#coreyw - 3D Secure

(we currently bill primarily in the US)

Hello!

On a paymentMethod, if card.three_d_secure_usage.supported === true, is there always going to be a next_action when we try processing a paymentIntent?

No, card.three_d_secure_usage.supported indicates the card supports 3D Secure, not that it requires it for every transaction.

Or is the 3D secure action only required sometimes?

Correct. The card issuer ultimately decides when 3D Secure is required. You can request 3D Secure using Radar rules and whatnot via Stripe, but it's only a request, and the card issuer can require 3D Secure at any time for any reason.

Conversely, is next_action only present on a paymentIntent when used in conjunction with a 3D secure card or can there be other triggers for a next_action?

There are other potential triggers for next_action. For example, in some cases Stripe may present a captcha challenge when fraud/abuse is detected, and that captcha is displayed using the next_action system.

We are looking for clarity on these properties because until we have the 3D Secure flow worked out, we figure it's best to avoid having cards that use 3D secure added to our system in the first place.

Avoiding 3D Secure enabled cards means you're going to be avoiding a huge number of cards/customers, so I would not recommend that approach.

If you, the merchant, are in the US or your customer is in the US 3D Secure is very unlikely.

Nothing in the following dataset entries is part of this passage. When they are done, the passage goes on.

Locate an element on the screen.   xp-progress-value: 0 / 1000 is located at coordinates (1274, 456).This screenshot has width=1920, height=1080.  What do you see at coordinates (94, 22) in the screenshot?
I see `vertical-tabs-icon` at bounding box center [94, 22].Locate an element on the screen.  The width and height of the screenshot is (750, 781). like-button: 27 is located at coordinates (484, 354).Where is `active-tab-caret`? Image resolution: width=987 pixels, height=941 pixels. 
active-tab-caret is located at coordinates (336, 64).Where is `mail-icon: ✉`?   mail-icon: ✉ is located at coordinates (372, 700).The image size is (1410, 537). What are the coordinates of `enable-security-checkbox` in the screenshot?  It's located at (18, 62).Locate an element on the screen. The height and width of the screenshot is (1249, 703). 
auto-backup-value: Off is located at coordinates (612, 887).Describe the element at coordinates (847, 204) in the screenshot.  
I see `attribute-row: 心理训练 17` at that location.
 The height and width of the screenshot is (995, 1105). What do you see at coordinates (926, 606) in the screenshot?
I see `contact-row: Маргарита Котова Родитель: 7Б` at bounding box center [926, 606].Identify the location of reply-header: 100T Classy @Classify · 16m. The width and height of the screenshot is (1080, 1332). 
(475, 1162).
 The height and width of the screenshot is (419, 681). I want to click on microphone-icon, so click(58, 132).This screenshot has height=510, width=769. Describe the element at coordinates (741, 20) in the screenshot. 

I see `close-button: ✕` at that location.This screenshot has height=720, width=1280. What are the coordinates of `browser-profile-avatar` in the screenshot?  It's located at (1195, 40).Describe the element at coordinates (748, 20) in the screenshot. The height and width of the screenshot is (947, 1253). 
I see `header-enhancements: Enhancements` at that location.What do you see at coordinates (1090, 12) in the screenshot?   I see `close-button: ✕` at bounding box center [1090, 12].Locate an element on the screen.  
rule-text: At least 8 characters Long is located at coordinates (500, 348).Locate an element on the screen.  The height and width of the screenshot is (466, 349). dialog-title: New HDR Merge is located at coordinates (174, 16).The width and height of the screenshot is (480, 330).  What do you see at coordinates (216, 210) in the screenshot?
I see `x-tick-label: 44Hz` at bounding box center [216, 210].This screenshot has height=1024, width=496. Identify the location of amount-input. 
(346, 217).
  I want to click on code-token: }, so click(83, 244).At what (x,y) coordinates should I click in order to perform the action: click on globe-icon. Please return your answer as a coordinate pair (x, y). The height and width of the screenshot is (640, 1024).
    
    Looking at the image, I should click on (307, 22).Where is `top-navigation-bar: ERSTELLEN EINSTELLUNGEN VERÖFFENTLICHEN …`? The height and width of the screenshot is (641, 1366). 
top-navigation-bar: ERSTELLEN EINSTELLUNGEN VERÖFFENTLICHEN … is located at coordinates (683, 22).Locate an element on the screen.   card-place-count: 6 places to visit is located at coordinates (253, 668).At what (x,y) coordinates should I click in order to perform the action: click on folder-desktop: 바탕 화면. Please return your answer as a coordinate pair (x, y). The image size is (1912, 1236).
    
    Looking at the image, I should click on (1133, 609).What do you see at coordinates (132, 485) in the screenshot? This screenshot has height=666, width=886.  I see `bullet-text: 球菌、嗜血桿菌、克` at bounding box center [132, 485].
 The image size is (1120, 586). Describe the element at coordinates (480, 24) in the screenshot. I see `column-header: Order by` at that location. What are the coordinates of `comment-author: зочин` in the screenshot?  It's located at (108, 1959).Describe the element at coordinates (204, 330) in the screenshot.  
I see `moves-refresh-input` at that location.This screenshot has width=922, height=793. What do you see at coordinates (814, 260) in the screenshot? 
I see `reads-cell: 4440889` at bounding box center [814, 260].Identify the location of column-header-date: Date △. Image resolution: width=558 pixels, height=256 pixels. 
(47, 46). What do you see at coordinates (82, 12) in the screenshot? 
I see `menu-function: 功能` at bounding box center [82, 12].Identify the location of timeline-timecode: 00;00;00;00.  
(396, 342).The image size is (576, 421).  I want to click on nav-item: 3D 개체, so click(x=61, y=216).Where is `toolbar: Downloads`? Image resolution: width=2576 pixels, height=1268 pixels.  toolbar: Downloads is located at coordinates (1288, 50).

It's a much more significant factor in Europe and other countries.

However, we do recommend you build support for next actions/3D Secure in your integration so you won't have to scramble to do it if 3D Secure or something similar starts becoming a thing here, if you expand to other countries, and/or to enable better fraud/abuse protection.

Thank you, Rubeus. That all makes sense. We do plan to support 3D Secure and next_action, but hopefully as a fairly quick follow-up to our initial release. Because we and most of our customers are in the US, we did assume that this approach would be less problematic, which sounds to be mostly true 🙂

that's good to know, regarding next_action and potential captchas, etc.